Absolutely. I know electrolysis isn't the way to go for large quantities. Unless I can figure a way to pump the fix through a ss cathode or pay for a very expensive inert cathode. I'm still learning and I know even then with all of the things I've been learning doing it electrically will not get all of the silver out. But I am experimenting and learning and I really appreciate you guys help. I take everything people tell me and try to learn from it.

As far as the cartridge I do have something similar I built. I use gravity to push the fix through at 100ml a minute. I have a few prototypes that have been really good and I can build 4 for 100 bucks. It's just taking time to build and my next issue is security. People could just take them if they really wanted to. One of my client is directly across from the county jail and they have already had problem. I'm pretty sure they wouldn't know what they are looking at and would be hard for one person to pick up and throw over a fence but it could be done. 


Thanks again 
Michael


----------



## Mmon2616 (Jul 9, 2014)

Fonnie. 

How do you treat your fix? I know you have said a couple ways you do things but is there a way you think is most practical? I am always willing to learn. What all do you recover pms from? Can I pm you? I have many questions just to pick your brain because I want to learn everything I can. 

Best regards!
Michael


----------



## fonnie (Jul 10, 2014)

for the moment I'm just doing electrolysis on industrial fixer, pumping from a plastic jerrycan to a plastic box, overflow to the jerrycan, and let it run.
It just needs a bit of adjusting amperage as the silvercontents goes down, to avoid black (Sulfide) deposit.

When all (nothing on silverestimation paper) is recovered, I start the next batch.
I now have some jerrycans with 'cleaned' fixer, which I know has still some Ag in it, hence the question of the Zincproces

I've already poured some small bars (around 50gram), but for the moment just collecting for a bigger bar.

In the mean time I'm passing undeveloped film to the 'cleaned' fixer, so I can restart the recovery.

Next plan is to try to recover silver from developed film, going the Fe3Cl way.
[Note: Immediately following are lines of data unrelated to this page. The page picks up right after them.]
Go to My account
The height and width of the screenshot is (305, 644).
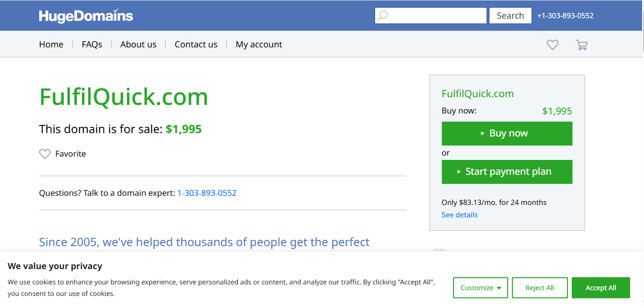pyautogui.click(x=259, y=45)
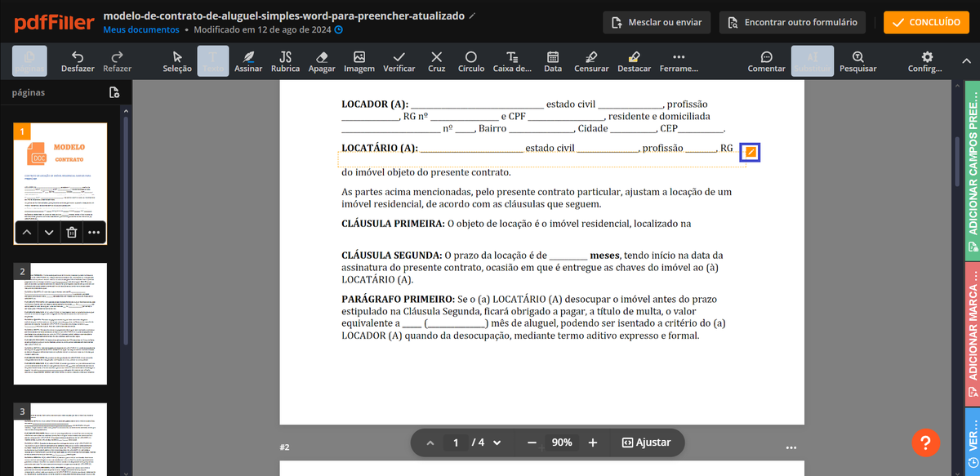The image size is (980, 476).
Task: Select the Assinar signature tool
Action: pos(248,61)
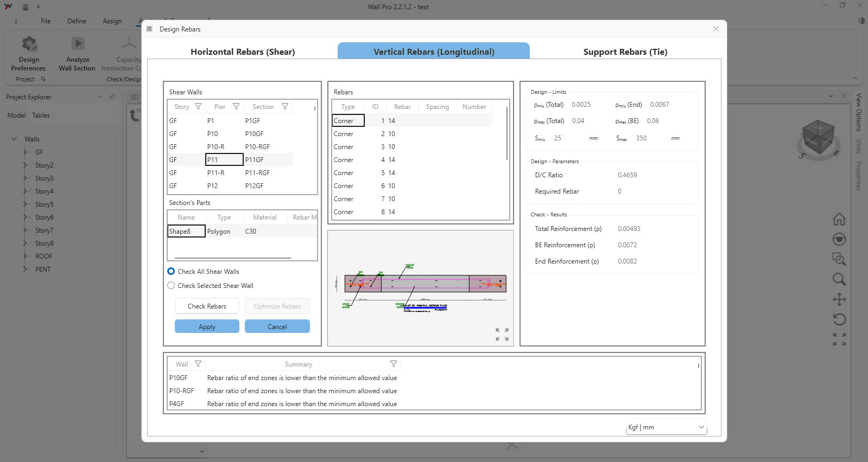Click the Apply button

(207, 326)
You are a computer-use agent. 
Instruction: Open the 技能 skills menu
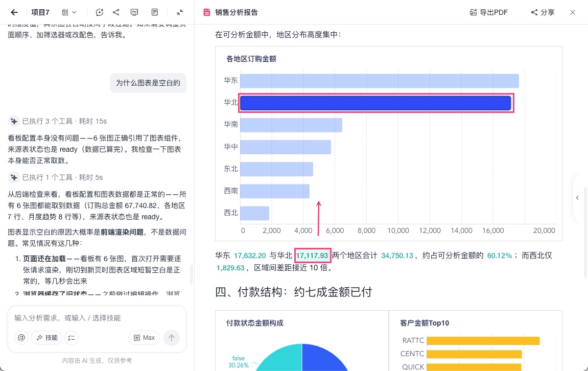click(47, 338)
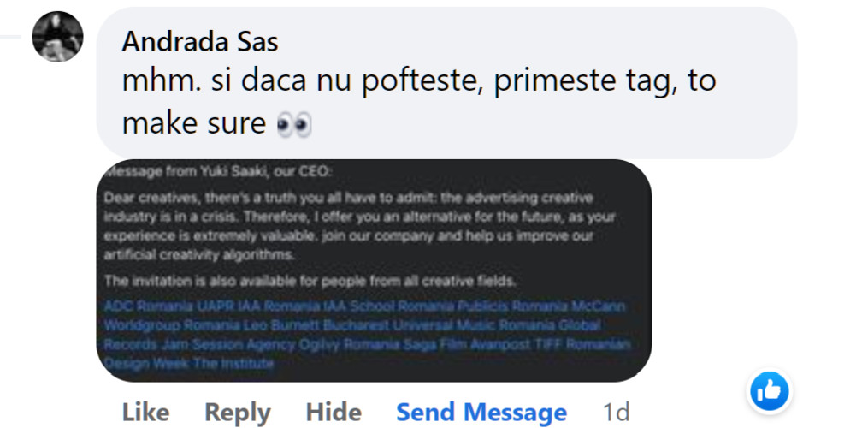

Problem is finding the chemicals.

You should also note: I'm not doing this as a business, more as an experiment or hobby.

If I would calculate everything (hours, electricity, chemicals, labor, tools) I do not know if it is worth a lot.
I'm not recovering anything other than Ag, and maybe in the future I will start a 'silver cell', to refine the final product. but again: is getting the extra 9 or 2 9's really worth it all? (financially worth for me, as a hobbyist, I mean)

You can PM me, I think

Regards

Fonnie


----------



## rickbb (Jul 10, 2014)

Actually electrolysis is the way to go for large quantities. 
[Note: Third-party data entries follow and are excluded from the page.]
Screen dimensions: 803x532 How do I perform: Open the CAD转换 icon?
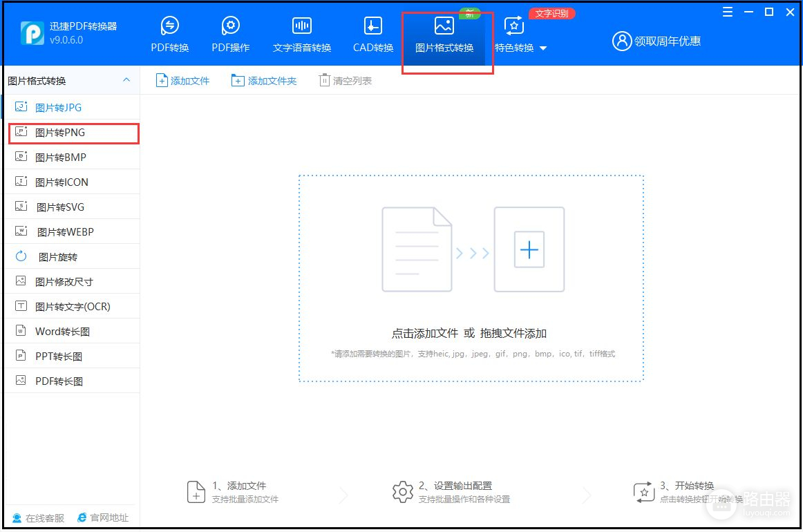coord(373,26)
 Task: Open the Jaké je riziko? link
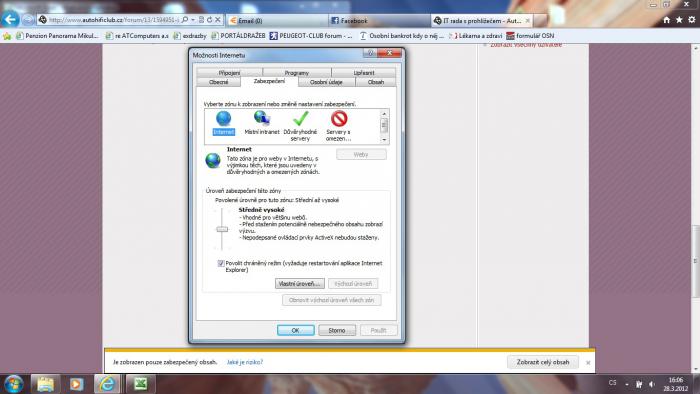245,362
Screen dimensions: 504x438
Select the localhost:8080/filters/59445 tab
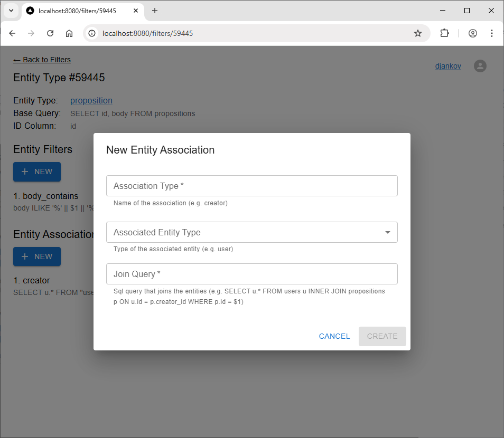(x=79, y=11)
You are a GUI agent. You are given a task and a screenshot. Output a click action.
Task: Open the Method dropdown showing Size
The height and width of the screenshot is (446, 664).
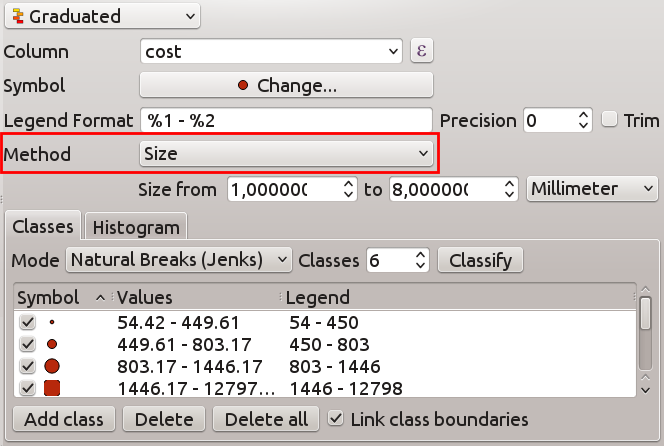click(x=285, y=153)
The economy of scale will pay for a commercial unit from a printing company or such in no time. You can find them used on eBay, Amazon, etc. These units have auto adjusting volts/amperage to compensate for the fluctuation in silver content.

Just setup a recirculating pump to keep the fix flowing from a plastic barrel of fix through the unit until it has recovered all it can. Then put the steel cartridge in place of the electrolysis unit and crank up the recirculation again.

With several sets of barrels you can keep it running while collecting more and just change out the units from barrel to barrel.


----------



## nickvc (Jul 10, 2014)

I will state an obvious point his forum exists to promote knowledge to all so please don't go to PMs to discuss this keep it on open forum so others may learn :idea:


----------



## fonnie (Jul 11, 2014)

@nickvc

everybody can PM me, it's a free world after all :lol: 

everything I know, as little as it may be, I will/can share on this fabulous forum . (learned most of it here or on the net)

if you want to know something, just ask. I'm certainly not an expert, just experimenting around, hobby-wise.  

I'll share the little knowledge I have, but I can not answer questions, if they are not asked.

I'm not much of a forum poster, more a reader, so please ask your question, and I will try to give 'my truth' or 'opinion'.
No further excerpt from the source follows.